PCC "should have done more", ex-Information Commissioner tells Inquiry

The former Information Commissioner told the Leveson Inquiry he was disappointed by the Press Complaints Commission’s lax response to allegations of illegal activities among the British press.

Richard Thomas said he wanted “loud, strident condemnation” from the regulator, having written to them in November 2003 after being advised by the ICO’s legal team that prosecuting journalists over the use of private investigators would be too costly. Yet he was told by PCC Chairman Sir Christopher Meyer that the regulator’s role was not to enforce the law.
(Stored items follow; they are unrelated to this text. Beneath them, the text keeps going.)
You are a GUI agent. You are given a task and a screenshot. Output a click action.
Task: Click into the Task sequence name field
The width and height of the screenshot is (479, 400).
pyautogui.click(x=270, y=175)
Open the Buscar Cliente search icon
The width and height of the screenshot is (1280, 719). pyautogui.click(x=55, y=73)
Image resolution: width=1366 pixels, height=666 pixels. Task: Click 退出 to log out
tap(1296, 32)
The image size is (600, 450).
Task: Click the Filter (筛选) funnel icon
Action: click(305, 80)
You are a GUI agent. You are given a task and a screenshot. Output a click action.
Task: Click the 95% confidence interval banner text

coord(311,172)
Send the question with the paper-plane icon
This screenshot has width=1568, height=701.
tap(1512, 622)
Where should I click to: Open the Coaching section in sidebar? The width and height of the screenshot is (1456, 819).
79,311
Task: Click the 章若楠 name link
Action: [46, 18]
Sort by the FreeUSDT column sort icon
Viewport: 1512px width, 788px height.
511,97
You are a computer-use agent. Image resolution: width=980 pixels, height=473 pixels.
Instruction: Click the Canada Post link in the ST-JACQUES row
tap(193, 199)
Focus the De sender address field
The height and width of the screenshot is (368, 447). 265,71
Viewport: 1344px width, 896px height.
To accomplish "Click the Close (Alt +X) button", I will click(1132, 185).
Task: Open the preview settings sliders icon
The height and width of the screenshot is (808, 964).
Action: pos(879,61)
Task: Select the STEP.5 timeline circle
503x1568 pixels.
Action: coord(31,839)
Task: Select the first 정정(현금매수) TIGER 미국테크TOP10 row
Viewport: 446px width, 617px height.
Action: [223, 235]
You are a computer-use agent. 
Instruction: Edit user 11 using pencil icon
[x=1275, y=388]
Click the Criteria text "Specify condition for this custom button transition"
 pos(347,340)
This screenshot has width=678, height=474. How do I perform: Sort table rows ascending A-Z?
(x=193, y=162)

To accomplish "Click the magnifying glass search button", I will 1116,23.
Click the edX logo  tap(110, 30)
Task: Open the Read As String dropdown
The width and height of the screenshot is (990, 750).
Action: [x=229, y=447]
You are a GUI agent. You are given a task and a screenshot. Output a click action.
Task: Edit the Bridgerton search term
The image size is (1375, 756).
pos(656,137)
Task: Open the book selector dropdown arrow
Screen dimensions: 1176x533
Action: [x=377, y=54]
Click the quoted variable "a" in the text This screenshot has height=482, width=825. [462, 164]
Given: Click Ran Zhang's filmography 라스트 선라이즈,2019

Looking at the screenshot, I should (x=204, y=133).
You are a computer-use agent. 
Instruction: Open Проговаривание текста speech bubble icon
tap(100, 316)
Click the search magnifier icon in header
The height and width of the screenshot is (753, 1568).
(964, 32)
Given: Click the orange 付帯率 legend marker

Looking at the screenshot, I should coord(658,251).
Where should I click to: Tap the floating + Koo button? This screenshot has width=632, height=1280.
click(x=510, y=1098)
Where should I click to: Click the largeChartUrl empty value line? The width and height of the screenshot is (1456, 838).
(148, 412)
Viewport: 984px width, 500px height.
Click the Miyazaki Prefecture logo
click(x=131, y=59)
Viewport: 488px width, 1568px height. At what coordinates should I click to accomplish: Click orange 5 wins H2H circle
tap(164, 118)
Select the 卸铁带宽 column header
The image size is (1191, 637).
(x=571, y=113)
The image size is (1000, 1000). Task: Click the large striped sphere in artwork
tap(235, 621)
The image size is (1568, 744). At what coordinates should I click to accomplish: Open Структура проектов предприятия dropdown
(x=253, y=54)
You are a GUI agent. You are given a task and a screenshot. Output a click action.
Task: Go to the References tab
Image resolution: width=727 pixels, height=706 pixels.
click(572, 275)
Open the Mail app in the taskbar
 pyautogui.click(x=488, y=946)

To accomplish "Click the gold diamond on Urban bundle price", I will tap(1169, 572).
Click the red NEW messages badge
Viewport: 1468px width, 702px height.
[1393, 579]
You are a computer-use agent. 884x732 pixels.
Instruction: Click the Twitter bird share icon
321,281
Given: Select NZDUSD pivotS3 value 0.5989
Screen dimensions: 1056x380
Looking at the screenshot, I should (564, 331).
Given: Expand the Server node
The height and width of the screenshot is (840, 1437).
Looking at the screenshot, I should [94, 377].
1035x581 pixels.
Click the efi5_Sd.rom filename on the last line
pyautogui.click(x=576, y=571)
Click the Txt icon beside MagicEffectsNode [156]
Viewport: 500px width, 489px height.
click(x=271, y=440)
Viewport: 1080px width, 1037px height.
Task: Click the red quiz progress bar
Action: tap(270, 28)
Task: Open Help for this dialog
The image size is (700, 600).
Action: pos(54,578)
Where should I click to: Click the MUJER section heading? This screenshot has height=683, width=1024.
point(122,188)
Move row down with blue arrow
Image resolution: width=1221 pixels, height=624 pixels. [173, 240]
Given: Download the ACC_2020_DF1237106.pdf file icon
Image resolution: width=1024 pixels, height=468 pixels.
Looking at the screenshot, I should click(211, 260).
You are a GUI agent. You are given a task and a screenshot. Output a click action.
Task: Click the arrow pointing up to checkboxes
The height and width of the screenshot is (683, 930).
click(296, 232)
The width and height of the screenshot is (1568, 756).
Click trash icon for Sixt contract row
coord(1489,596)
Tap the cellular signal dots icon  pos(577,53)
Thomas said he “just did not buy that line”, that the PCC could not intervene because the use of private investigators by the press was a criminal matter.

“I thought their response was less strident [than I expected],” Thomas said. “I think they could have and should have done more.”

He added that attempts to develop a “guidance note” with the PCC ground to a halt in April 2004.

Thomas reflected that, “with hindsight, I think I would’ve been more aggressive and assertive” with the PCC.

He noted his surprise and outrage at the PCC’s assertion that the ICO’s report on Motorman’s findings had “come out of the blue”, given that Thomas and PCC representatives had had two meetings about its contents.

Thomas described the data breaches exposed by Operation Motorman as “pernicious”, and felt deterrents would prevent further wrongdoing. In a “breakthrough” government consultation paper issued in July 2006, Thomas proposed two-year prison terms for those found guilty of trading in illegal data.

He admitted he was not expecting a “powerful campaign” of hostility from the tabloids. “It left me with the message that we were challenging something that went to the heart of tabloid activity,” he said. “As somebody said to me ‘you do realise you are challenging their business model’.”

Thomas reiterated his agenda “was not to send journalists to prison”, but to correct bad behaviour.

The Inquiry continues on Monday, with evidence from former News International staff.

Follow Index on Censorship’s coverage of the Leveson Inquiry on Twitter – @IndexLeveson.

Richard Thomas denies ICO policy of not investigating journalists

The former Information Commissioner has denied that there was a policy of not investigating journalists during Operation Motorman.

Testifying at the Leveson Inquiry, Richard Thomas CBE said “there was no policy from the outset that we were not going to go against the press.”

He added he did not want to “let the press off the hook” but was advised by the ICO’s legal team that the financial aspect of prosecuting journalists over the use of private investigators to obtain personal data was too great.

The ICO’s counsel’s written advice, shown to the Inquiry on Monday, stated that there was sufficient evidence to prosecute journalists. Yet both he and the Office’s in-house lawyer told Thomas that journalists confronted would be well-briefed and well-armed, “like a barrel of monkeys”.

Thomas also denied any recollection of Motorman’s lead investigator Alec Owens suggesting journalists should be investigated, or of former deputy Francis Aldhouse saying the press were “too big” to take on.

On Monday Aldhouse himself denied saying this, negating Owens’s testimony.

Thomas said he was not involved in any discussion of investigating journalists, adding he was unaware of any decision that anyone “actively considering” prosecuting journalists.

His focus, he said, was the prosecution of private investigators, who he called “the middlemen who were organising the illegal trade”.

After a series of grilling questions from Robert Jay QC, counsel to the Inquiry, Thomas said he took full responsibility for everything that happened, while adding that it was hard to have details of what takes place in a large organisation.

He repeated that he was pleased no journalists were prosecuted, noting that would be “very demanding indeed” on the ICO. Journalists confronted would have “gone straight to Strasbourg”, he said, had they raised issues of freedom of expression.

Thomas told the Inquiry that “prosecution is not the only way to deal with a particular problem”, adding that the 2004 prosecution of private investigator Steve Whittamore produced a “perverse outcome” in his conditional discharge.

In a letter to the former chairman of the PCC, Christopher Meyer, Thomas had also written that the body could provide “more satisfactory outcomes than legal proceedings” in taking on the issue.

Discussing the outcomes of Motorman and its findings, Thomas said he could not categorically say all the journalists identified had committed offences. “They were driving the market,” he said.

When pressed by Jay, Thomas admitted that he could not think of a public interest defence for obtaining the contact numbers of friends or family through a private investigator. He added it would indicate a breach of section 55 of the Data Protection Act “at some stage”.